Since 1919, the LaMotte Company, originally located in Baltimore, has been known for providing quality equipment and guidance for water analysis. Today, the company designs and manufactures reagents, instruments and test kits in Chestertown. But by the end of March, amid the Covid-19 pandemic, LaMotte team members began discussing how they could help the community during this unexpected crisis. The outcome? Hand sanitizer for UM Shore Regional Health and other local organizations!
“We are deeply grateful for the donation of hand sanitizer for our home care nurses,” said Trish Focht, manager, UM Shore Home Care and Chester River Home Care. “LaMotte is truly helping our front-line health care workers stay safe during this pandemic.”
According to Andy Glenn, LaMotte’s Operational Excellence Manager, the production of hand sanitizer was a logical choice, since the company already produces liquid reagents for use in water testing.

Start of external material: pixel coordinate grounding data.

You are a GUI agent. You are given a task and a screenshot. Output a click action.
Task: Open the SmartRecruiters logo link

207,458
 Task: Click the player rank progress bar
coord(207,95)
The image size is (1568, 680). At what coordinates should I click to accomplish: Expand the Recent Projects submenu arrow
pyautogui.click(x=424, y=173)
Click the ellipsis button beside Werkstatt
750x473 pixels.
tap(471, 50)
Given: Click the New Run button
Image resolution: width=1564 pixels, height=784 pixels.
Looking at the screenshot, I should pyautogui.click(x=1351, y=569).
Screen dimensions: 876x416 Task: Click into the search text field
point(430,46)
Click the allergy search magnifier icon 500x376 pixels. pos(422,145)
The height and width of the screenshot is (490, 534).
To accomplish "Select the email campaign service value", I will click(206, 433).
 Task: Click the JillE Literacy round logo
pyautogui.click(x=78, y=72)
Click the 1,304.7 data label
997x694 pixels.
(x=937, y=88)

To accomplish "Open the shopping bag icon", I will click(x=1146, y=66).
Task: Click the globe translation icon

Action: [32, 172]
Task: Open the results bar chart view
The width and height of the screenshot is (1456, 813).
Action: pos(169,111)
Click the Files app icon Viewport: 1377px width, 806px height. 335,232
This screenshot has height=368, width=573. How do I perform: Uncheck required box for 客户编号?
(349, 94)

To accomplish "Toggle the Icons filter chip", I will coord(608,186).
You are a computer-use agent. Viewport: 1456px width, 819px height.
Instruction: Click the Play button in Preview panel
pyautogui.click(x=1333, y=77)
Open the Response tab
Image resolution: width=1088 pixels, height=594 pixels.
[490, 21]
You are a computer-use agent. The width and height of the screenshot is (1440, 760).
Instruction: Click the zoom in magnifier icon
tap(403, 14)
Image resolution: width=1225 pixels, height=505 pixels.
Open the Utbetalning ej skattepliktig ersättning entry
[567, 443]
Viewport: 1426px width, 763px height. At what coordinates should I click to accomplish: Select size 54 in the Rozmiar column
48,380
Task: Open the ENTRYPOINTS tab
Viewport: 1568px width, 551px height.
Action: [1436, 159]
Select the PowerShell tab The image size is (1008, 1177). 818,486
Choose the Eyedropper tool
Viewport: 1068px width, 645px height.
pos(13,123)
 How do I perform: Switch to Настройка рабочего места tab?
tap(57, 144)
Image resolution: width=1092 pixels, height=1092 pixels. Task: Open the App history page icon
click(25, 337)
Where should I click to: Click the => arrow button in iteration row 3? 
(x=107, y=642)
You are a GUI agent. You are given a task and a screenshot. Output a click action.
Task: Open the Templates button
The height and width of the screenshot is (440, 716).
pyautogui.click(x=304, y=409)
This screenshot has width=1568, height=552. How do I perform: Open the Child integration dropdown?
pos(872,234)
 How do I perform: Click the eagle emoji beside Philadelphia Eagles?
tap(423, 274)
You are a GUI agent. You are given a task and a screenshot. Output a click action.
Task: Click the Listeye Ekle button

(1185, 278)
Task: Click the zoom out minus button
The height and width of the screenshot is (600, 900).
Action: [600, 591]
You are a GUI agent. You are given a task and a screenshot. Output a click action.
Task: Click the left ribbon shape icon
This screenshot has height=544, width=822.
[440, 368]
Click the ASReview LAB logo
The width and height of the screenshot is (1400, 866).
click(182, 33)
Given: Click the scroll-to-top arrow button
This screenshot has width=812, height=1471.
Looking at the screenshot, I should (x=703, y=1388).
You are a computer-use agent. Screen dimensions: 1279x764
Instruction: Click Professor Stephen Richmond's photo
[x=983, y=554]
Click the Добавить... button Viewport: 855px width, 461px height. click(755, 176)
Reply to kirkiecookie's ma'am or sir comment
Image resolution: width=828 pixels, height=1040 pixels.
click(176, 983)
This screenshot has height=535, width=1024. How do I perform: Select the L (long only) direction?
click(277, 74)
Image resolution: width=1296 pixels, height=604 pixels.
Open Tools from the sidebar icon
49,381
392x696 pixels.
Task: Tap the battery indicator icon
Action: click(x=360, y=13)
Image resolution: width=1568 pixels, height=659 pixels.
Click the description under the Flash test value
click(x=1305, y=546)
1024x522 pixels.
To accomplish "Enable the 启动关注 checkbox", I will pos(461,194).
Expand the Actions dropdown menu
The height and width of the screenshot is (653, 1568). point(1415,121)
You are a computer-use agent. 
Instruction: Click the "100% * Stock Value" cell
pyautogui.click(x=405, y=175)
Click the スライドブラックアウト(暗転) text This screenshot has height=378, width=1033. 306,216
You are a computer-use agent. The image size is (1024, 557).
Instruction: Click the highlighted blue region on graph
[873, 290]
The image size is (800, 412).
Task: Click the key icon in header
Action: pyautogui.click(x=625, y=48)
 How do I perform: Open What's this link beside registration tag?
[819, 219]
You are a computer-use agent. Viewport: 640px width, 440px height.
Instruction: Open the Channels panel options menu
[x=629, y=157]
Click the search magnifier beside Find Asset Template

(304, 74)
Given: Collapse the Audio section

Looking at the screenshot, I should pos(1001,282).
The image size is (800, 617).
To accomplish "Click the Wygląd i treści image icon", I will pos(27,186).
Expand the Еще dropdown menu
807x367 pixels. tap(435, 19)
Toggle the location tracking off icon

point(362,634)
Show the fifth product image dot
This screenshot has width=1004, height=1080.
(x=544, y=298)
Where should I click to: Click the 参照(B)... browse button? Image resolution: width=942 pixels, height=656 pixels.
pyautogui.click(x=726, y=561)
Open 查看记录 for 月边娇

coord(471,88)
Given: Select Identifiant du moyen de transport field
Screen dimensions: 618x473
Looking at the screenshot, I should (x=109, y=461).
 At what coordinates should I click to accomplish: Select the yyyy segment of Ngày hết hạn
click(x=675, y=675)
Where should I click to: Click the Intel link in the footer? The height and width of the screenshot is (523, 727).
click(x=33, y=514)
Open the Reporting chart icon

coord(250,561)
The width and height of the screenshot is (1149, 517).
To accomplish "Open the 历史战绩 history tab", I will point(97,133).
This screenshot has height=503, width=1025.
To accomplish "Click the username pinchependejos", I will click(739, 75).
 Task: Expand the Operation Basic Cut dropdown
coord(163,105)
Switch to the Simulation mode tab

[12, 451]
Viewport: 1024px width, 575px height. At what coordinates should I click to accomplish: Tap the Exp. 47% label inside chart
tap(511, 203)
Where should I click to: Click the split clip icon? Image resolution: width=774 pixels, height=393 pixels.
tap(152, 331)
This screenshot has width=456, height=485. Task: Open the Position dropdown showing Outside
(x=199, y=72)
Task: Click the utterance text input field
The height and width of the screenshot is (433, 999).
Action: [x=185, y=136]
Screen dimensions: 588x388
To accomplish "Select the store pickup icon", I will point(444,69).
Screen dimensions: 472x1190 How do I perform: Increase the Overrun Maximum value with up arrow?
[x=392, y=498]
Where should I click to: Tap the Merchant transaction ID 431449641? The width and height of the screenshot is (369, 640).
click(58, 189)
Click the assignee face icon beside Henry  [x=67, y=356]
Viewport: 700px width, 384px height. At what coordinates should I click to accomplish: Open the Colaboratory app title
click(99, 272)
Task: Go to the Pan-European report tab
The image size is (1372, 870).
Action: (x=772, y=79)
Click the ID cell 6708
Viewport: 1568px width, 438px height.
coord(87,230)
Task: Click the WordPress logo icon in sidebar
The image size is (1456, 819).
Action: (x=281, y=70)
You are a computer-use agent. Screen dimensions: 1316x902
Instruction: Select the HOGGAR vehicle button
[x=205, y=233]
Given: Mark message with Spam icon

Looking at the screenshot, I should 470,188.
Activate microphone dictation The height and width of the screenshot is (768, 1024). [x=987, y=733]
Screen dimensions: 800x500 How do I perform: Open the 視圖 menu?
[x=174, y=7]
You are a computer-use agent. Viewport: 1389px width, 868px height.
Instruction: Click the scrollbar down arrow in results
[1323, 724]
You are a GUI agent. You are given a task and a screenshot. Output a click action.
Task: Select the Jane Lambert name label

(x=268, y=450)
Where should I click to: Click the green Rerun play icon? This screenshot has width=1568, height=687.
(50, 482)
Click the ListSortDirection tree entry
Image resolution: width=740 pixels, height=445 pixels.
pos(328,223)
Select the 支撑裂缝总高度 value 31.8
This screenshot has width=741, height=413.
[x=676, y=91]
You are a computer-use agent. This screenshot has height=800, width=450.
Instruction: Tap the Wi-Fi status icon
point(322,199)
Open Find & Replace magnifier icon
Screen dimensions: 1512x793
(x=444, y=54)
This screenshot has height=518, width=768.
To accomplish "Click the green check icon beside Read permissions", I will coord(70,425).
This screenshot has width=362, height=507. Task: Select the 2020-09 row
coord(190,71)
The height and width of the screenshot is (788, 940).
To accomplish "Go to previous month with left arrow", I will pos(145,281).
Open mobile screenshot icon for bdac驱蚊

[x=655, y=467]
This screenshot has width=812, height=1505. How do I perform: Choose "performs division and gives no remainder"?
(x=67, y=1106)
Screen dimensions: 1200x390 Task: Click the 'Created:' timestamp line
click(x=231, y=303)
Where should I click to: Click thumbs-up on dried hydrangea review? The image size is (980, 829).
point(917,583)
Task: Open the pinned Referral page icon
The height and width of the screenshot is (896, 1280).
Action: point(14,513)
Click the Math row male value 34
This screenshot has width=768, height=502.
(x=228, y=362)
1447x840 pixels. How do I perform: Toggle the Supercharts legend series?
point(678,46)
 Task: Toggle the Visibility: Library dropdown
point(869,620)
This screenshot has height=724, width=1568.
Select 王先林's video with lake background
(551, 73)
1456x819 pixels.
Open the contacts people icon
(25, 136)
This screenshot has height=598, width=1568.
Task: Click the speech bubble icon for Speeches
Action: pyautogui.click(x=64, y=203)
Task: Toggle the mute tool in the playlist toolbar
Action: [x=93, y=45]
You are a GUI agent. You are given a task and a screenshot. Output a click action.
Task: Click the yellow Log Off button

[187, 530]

As internal discussions got under way, the LaMotte Company was asked by the Kent County Office of Emergency Services if they could produce hand sanitizer for the county’s volunteer fire and rescue companies, and the Chester River Health Foundation sent a request for donations of items, including hand sanitizer, to UM Shore Medical Center at Chestertown.
Within a week and half, LaMotte chemists and technicians were able to make a few small 10 liter batches, and later moved to producing 100 liter batches. In less than a month, LaMotte has supplied the Kent County EMS, the UM Shore Medical Centers at Chestertown and Easton, UM Chester River Home Care, UM Shore Home Care, and other local health care, public safety and social service organizations with sanitizer.
Glenn is pleased with his team’s ability to accomplish so much, so quickly. “We are fortunate that we have been able to use our essential status to provide needed supplies to our neighbors on the front lines of this pandemic and to make a real difference in our community. I was proud that the team was able to come together, without reservation, and each use their unique skill sets to move this project from conception to reality in less than 10 days,” said Glenn.
The actual making and bottling of sanitizer was not difficult, he explained. “The hard part was getting to that point. Since we don’t normally make sanitizer, our R&D group had to research a formula and determine how to verify alcohol content, while Regulatory Affairs had to undertake a tremendous amount of paperwork to register our facility with the FDA. Our Creative Services team created a brand new label. Additionally, when it was manufactured, considerations had to be taken due to the flammability of the alcohol, so it was made and poured in a well ventilated, clean area.”
According to Lydia Johnson, LaMotte chemist, the team would like to continue producing hand sanitizer throughout the health crisis, as the supply of alcohol, which is limited, permits. “I was happy to contribute in my small way to support those on the front lines and only wish the materials were more readily available so we could do more,” commented Johnson.